Findings from a new report from the Corsham Institute, based on a ComRes poll from June 2018 of more than 2,000 adults, indicate that the British public has little awareness of current potential methods used to store data in the NHS, with the individuals surveyed not confident that their data was securely stored more likely to think that the information was held in outdated formats.
And while one in nine adults said it was important to know where their records were stored, 50% thought their health and care data was kept on a national computer server and 44% on a local NHS computer server, with a quarter admitting to not knowing where their patient data could be found.
In addition to recent measures introduced to improve data security and governance across health and care, such as the Data Security and Protection Toolkit, the researchers say the NHS needs to address the ‘urgent need for greater transparency’.
In a statement to Parliament at the beginning of July, health minister Jackie Doyle-Price revealed NHS Digital had identified a ‘supplier defect’ that meant 150,000 patient objections to the sharing of confidential health data for reasons beyond direct care were registered by GPs on the TPP SystmOne software but not sent to NHS Digital.

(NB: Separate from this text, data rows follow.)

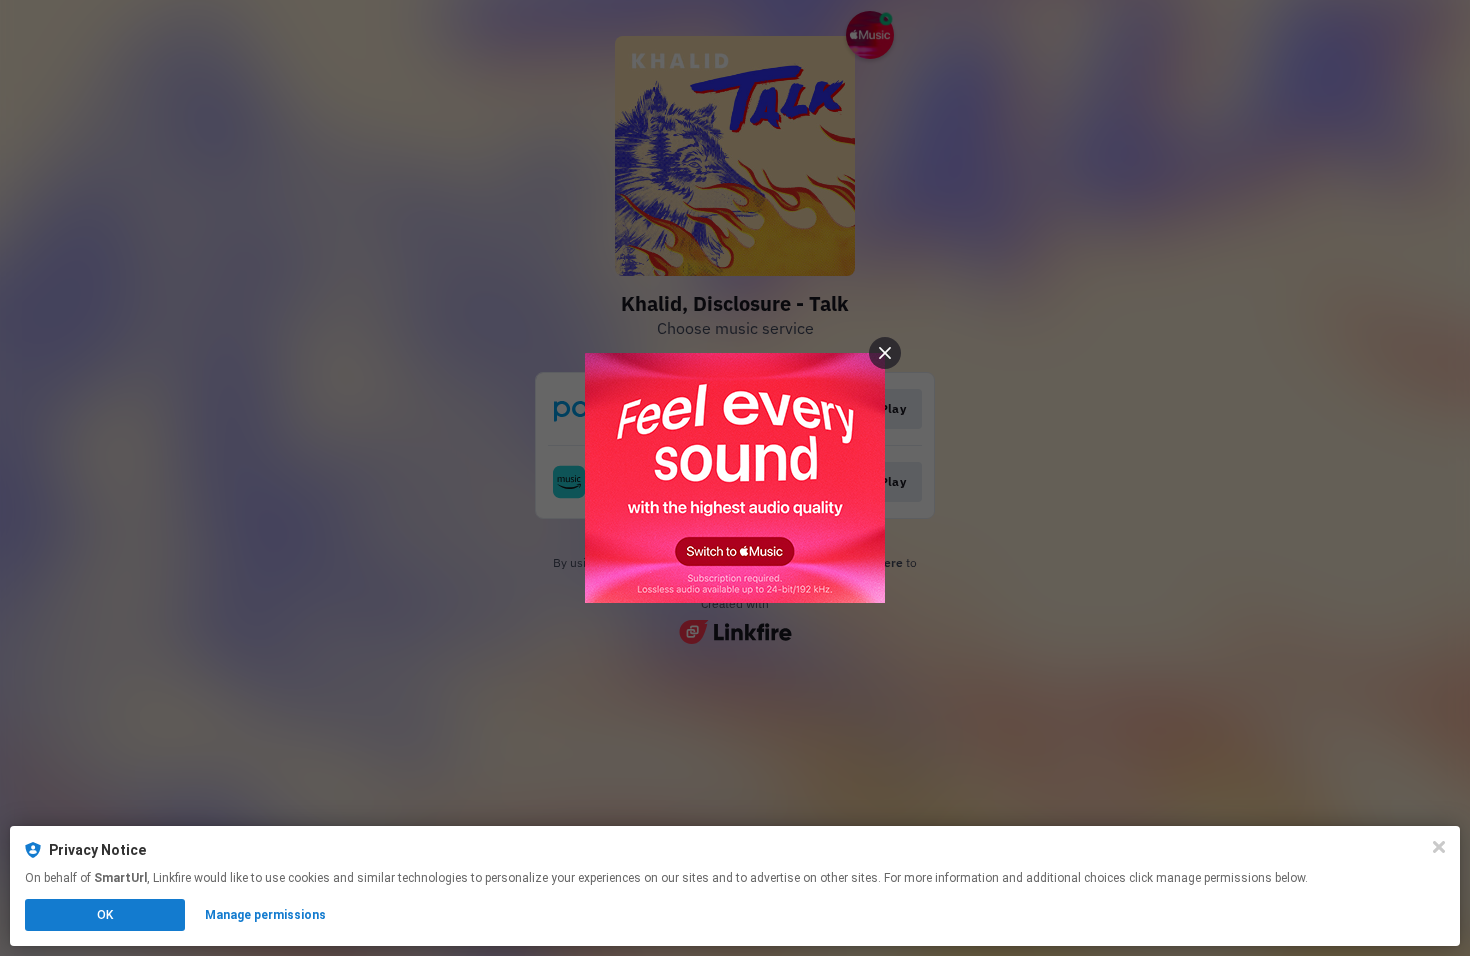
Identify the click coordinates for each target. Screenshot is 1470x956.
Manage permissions (265, 915)
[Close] (1439, 847)
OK (105, 915)
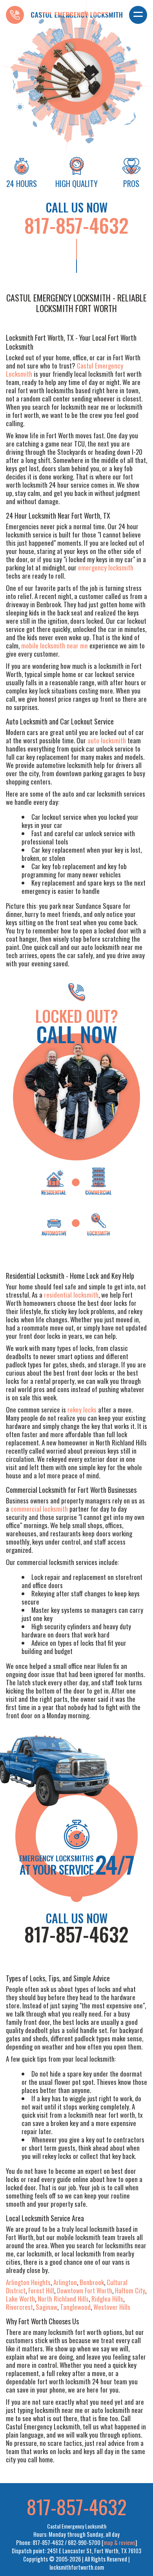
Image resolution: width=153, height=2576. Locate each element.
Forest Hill (41, 2290)
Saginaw (46, 2307)
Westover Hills (111, 2307)
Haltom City (130, 2290)
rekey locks (82, 1409)
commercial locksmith (39, 1509)
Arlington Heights (28, 2282)
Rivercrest (19, 2307)
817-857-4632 (76, 225)
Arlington (65, 2282)
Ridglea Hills (107, 2299)
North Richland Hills (63, 2299)
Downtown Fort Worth (84, 2290)
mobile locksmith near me (54, 645)
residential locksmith (71, 1295)
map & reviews (119, 2542)
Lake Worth (20, 2299)
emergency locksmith (105, 567)
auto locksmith (106, 740)
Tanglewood (75, 2307)
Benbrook (92, 2282)
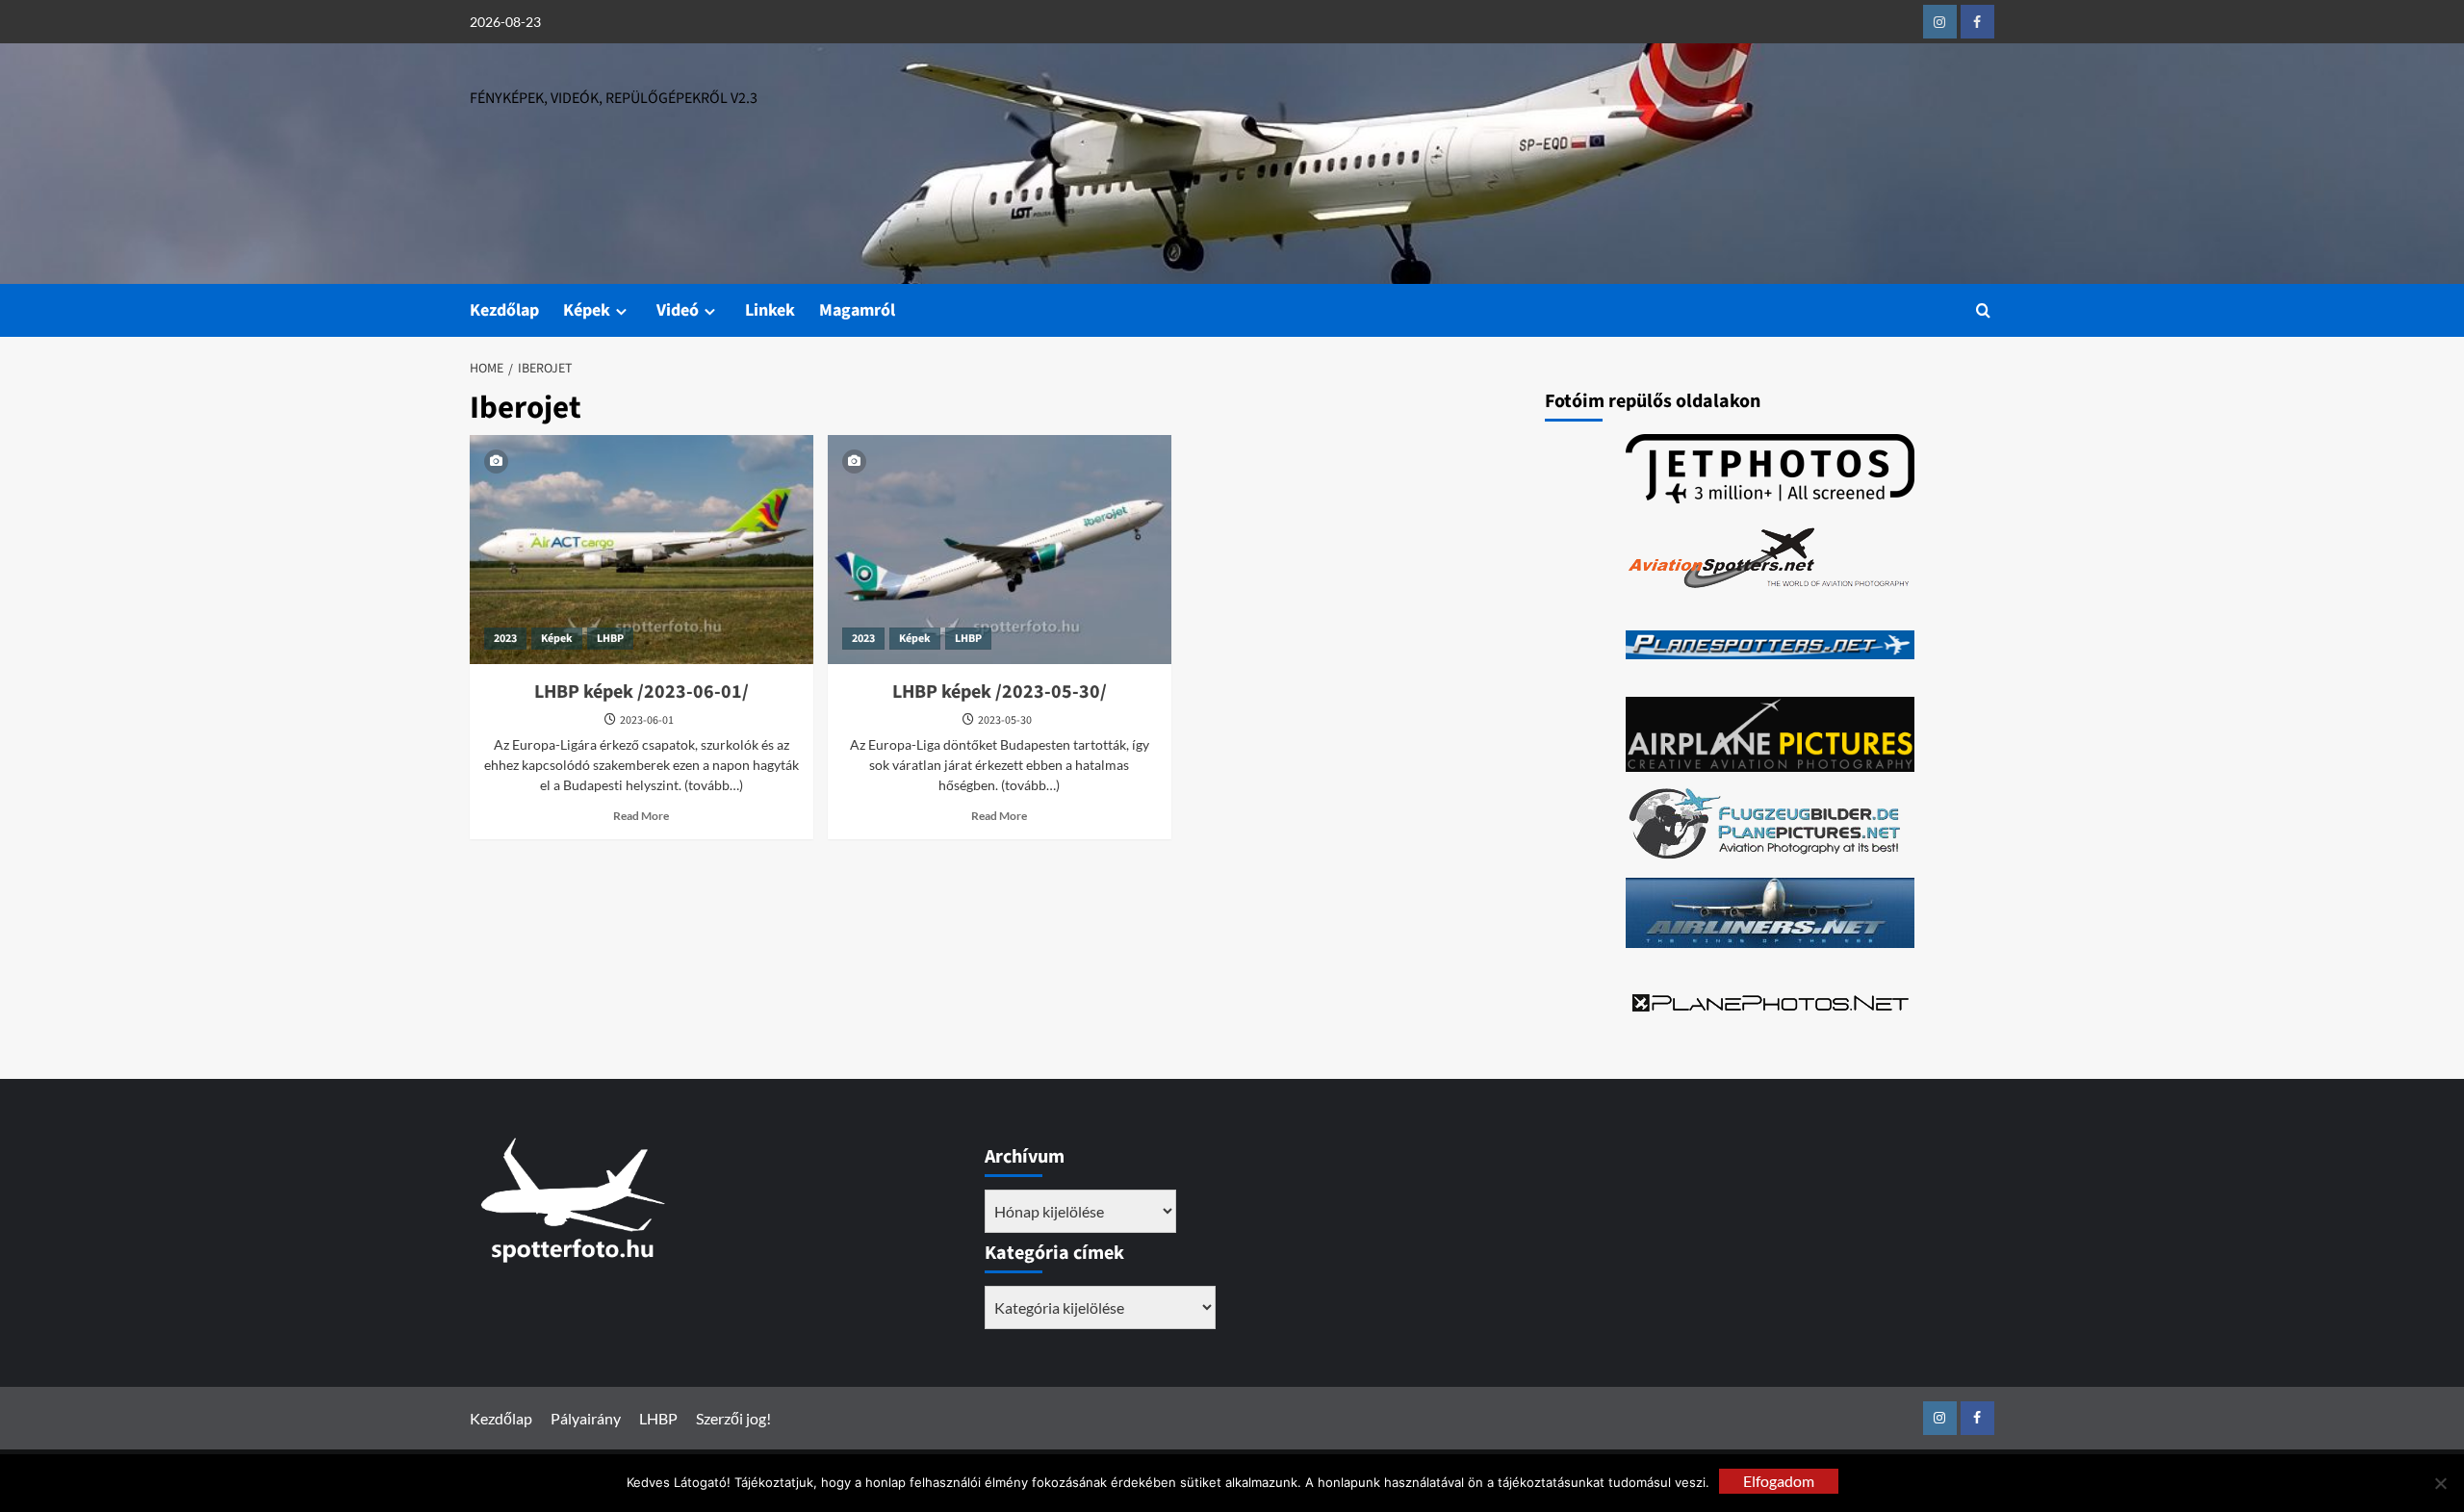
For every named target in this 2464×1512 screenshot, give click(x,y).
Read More (641, 815)
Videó (677, 310)
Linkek (770, 310)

A patient caught up in the incident told the Ipswich Star last week that it left her with a 'sense of mistrust'.
“While the NHS has done much to address some of the complexities relating to the data it holds and its use, there is still a significant lag between how it, as an organisation, perceives patients’ relationship to that data and how those patients may view and understand data use in other parts of their lives," the Corsham Institute report adds.
Meanwhile, a Healthwatch survey from May 2018 found that people were less aware of ‘positive initiatives’, with only 25% knowing about the 100,000 Genomes Project, which was recently quoted as an ‘example of best practice in obtaining consent'.
The Wellcome Trust has sought to address this through the Understanding Patient Data programme, which provides a variety of resources aiming to foster conversation.
Commenting on the findings, Dr Natalie Banner, Understanding Patient Data Lead, told BJ-HC:
“The Corsham Institute’s report is a timely reminder of the importance of engaging with patients, the public and healthcare professionals about how patient data is stored, managed and used.
"The low levels of awareness highlighted by the report create real risks for people’s trust in the healthcare system to safely and securely manage patients’ data in the digital age.
"We strongly support the report’s recommendations to improve transparency about where, how and under what conditions patient data is stored."